* _Parts of the exercise_
a) Could you reproduce the Electrona passage word for word, from "It is a small" to "established in 1909."?
b) Can you take the account of Electrona, Tasmania further, starting right after its last sentence?

* _Text segment_
• • •

Electrona is a rural residential locality in the local government area (LGA) of Kingborough in the Hobart LGA region of Tasmania. The locality is about  south of the town of Kingston. The 2016 census recorded a population of 364 for the state suburb of Electrona.
It is a small residential area on the d'Entrecasteaux Channel in  Southern Tasmania. It grew up around the Electrona Carbide Works which were established in 1909.

History
Electrona was gazetted as a locality in 1965. It is believed that the name was derived from the fact that a company making carbide, the first electrolytic industry in Tasmania, was on this site.

Around 1908, James Gillies began negotiations with the State government to permit the construction of a Hydroelectric Power Scheme at Tasmania's Great Lake, for the purpose of providing power for his newly patented zinc smelting process and a calcium carbide factory. Construction of the factory commenced in the vicinity of Snug, Tasmania in 1917, and shortly after the end of World War One the Electrona Carbide Works began production of "carbide" using lime (from limestone), coke and electric arc furnaces. The carbide was used in the manufacture of acetylene gas. Gillies chose the name Electrona because of the electricity and electrodes used for smelting.

• • •

* _Supplied data_

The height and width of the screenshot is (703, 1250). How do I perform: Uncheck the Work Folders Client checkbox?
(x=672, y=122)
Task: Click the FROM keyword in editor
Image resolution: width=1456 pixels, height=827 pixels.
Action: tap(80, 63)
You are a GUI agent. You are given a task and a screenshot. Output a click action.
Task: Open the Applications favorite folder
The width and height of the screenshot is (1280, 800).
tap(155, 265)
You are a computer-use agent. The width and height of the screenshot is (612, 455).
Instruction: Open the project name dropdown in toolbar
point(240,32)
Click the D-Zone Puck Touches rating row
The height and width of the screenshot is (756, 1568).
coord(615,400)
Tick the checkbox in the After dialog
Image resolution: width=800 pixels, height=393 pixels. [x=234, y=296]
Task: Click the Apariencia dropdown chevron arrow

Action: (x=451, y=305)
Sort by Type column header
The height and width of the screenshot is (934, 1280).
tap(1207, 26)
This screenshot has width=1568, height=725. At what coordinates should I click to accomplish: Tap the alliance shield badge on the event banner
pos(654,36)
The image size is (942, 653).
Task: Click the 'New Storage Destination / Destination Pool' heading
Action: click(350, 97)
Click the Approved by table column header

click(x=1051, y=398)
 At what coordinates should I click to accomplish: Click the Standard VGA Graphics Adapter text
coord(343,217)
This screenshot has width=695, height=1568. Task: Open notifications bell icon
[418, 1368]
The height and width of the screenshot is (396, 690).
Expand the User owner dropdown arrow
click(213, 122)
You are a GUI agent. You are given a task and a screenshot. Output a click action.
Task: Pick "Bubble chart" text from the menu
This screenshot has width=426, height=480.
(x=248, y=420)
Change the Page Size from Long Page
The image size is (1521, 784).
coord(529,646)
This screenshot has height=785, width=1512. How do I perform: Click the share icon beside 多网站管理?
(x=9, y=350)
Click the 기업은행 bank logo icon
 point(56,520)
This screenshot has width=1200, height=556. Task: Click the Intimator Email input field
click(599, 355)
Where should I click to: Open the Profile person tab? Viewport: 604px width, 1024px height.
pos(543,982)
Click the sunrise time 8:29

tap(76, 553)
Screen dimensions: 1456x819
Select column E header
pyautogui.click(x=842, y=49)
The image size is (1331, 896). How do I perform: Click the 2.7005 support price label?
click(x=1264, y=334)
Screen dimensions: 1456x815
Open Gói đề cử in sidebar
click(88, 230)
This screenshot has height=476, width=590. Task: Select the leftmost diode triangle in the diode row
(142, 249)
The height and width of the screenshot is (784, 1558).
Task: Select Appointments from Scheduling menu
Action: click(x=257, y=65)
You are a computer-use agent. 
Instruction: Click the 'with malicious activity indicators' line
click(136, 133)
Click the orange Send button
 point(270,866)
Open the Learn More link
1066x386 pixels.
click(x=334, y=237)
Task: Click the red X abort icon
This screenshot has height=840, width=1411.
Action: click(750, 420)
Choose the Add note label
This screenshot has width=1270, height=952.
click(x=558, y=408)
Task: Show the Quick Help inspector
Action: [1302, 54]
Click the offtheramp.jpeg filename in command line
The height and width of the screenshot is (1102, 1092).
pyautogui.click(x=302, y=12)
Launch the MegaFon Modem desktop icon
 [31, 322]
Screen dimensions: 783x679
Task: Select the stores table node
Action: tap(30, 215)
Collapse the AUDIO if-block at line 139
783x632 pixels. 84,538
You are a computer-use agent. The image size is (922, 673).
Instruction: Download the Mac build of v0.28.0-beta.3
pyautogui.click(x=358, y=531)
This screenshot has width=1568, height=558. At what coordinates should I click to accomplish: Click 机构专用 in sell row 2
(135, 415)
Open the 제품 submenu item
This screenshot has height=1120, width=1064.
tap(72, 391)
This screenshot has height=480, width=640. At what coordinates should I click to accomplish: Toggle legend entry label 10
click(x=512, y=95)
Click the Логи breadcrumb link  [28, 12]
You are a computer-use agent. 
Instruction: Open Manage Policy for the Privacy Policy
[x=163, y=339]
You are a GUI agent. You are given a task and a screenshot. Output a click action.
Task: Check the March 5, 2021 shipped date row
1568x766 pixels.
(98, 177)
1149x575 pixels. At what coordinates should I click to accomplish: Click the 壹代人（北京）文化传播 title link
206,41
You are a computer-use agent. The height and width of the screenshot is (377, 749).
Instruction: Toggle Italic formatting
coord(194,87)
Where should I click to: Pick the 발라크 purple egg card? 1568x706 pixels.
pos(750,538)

• • •

* _Expected responses_
a)
It is a small residential area on the d'Entrecasteaux Channel in  Southern Tasmania. It grew up around the Electrona Carbide Works which were established in 1909.

b)
At the peak of production in the 1960s, the Works employed around 250 people. However, Gillies was unable to obtain sufficient liquidity to finish all of his planned electrification projects and, on the verge of bankruptcy, he lost control of the hydroelectric scheme to the Hydro Electric Department, a State Government department formed for the purpose of rescuing his scheme. The Hydro Electric Department later became the Hydro Electric Commission, then Hydro Tasmania. (The zinc smelter project was abandoned but later taken up again by another company and is currently operated by Zinifex at Lutana, Tasmania.) In 1924 Gillies went into receivership and the Carbide Works was taken over by "the Hydro", and later by Electrona Carbide Industries Pty Ltd, who continued to operate it as such into the 1980s.

The Works were badly hit by the 1967 bush fires and with falling demand for carbide and multimillion-dollar losses from plant failure in 1979, the carbide smelter was sold to Pioneer Silicon Industries Pty Ltd. This company converted it to a silicon smelter with a theoretical capacity of 10,000 tonnes/yr, and produced metallurgical grade silicon "metal" from 1988. However, it was never able to make a profit
 and in August 1991, the plant was finally closed.

Geography
The waters of North-West Bay form the eastern boundary.

Road infrastructure 
Route B68 (Channel Highway) runs through from north to south.

Modern day
Electrona is currently home to some light industries and the residential area of Peggy's Beach.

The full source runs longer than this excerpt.